Quando o paciente estiver pronto para a cirurgia, as células-tronco são associadas a um biomaterial. É como se fosse uma esponja, que é implantada na fenda no “céu da boca”. Nos últimos dois anos, a prática tem obtido resultados surpreendentes na formação de osso alveolar. “Quando falamos sobre armazenamento do cordão umbilical, as células-tronco servem só para tratar doenças do sangue. As células-tronco do dente de leite podem servir no futuro para tratar uma série de doenças porque elas têm capacidade de se transformar em diversos tecidos”, diz Daniela.

NEURÔNIOS É no Instituto de Pesquisa do Hospital Albert Einstein que a bióloga Karina Griesi, Ph.D. em genética pela Universidade de São Paulo, desenvolve a pesquisa que pode auxiliar testes de medicamentos para crianças diagnosticadas com autismo. Também usando células-tronco da polpa do dente de leite, Karina e sua equipe conseguem reproduzir em laboratório neurônios de pacientes autistas.

Essa célula do sistema nervoso não pode ser isolada do corpo humano. Assim, usando a técnica de reprodução celular, os cientistas conseguem “copiar” os neurônios dos pacientes. A pesquisa consiste em comparar os exemplares in vitro, sejam aqueles diagnosticados com autismo e outras pessoas sem o autismo.

“Fazendo isso, nosso objetivo é entender o funcionamento dos neurônios dos pacientes. Observamos se está mais ou menos ramificado, quais sinais aparenta. Assim, tentamos entender que tipo de drogas podemos usar para reverter essas alterações”, detalha Karina. O autismo é um transtorno relacionado a diferentes mudanças no genoma, que variam de um indivíduo para outro.

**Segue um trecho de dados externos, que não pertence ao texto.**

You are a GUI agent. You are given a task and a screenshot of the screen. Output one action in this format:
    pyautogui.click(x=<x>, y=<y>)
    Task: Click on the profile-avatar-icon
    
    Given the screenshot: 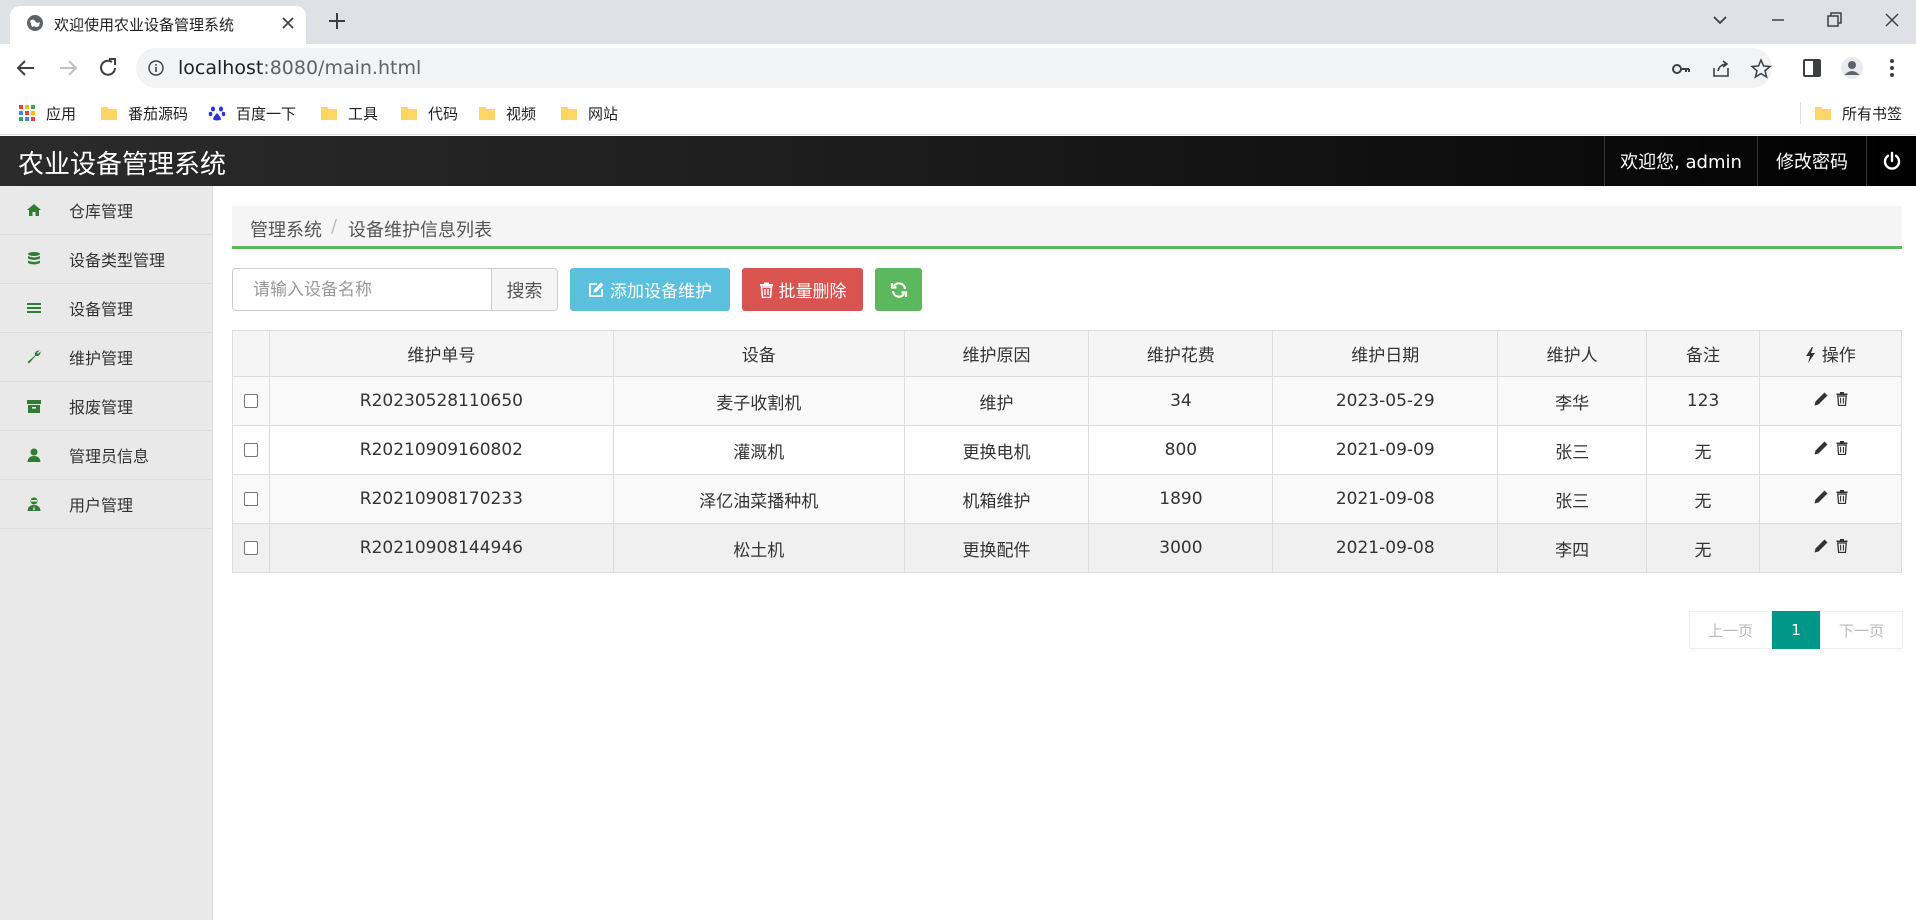 What is the action you would take?
    pyautogui.click(x=1852, y=68)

Em um estudo publicado no ano passado, Karina Griesi e seu grupo de pesquisa conseguiram encontrar uma alteração presente no gene TRPC6. Os cientistas identificaram que uma substância, a hiperforina, presente na erva-de-são-joão, popularmente usada para o tratamento da depressão, era capaz de ativar a função desse gene específico.

Esse estudo foi feito em colaboração com a Universidade de Yale e a Universidade da Califórnia San Diego (UCSD), nos Estados Unidos. Diante da possibilidade de desenvolver um tratamento, a corrida agora é para conseguir recursos para dar continuidade à pesquisa. “Já solicitamos autorização para a condução da fase clínica e estamos procurando financiamento”, afirma Karina. Segundo ela, o projeto demandará a participação de profissionais também da área de psicologia.

ARMAZENAMENTO AINDA NãO É PRÁTICA

Apesar das pesquisas avançadas com o uso da polpa do dente de leite para extração das células-tronco, seu armazenamento ainda não é uma prática. O serviço, chamado criopreservação, atualmente é oferecido somente na rede privada. A R.Crio – Centro de Tecnologia Celular, com sede em São Paulo, começou a vender seus planos em agosto do ano passado.

De acordo com José Ricardo Muniz, fundador e presidente da companhia, foram cerca de 10 anos de pesquisa e um investimento da ordem de R$ 20 milhões para a montagem da estrutura. Ela inclui laboratórios para o processamento da polpa, assim como para o armazenamento. “A gente isola as células no laboratório, multiplica, testa e valida para então fazer a guarda”, afirma. Todo o processo é acompanhado por dentistas, biólogos, médicos e outros.

Os clientes têm a opção de escolher entre diversos planos. O básico inclui o montante inicial de R$ 2.980 e uma anuidade de R$ 735. Para Muniz, o maior desafio enfrentado é a qualidade da informação, por ser uma área muito nova. “Existe muita distorção. Nosso papel é fazer a ponte entre a pesquisa e a clínica”, diz.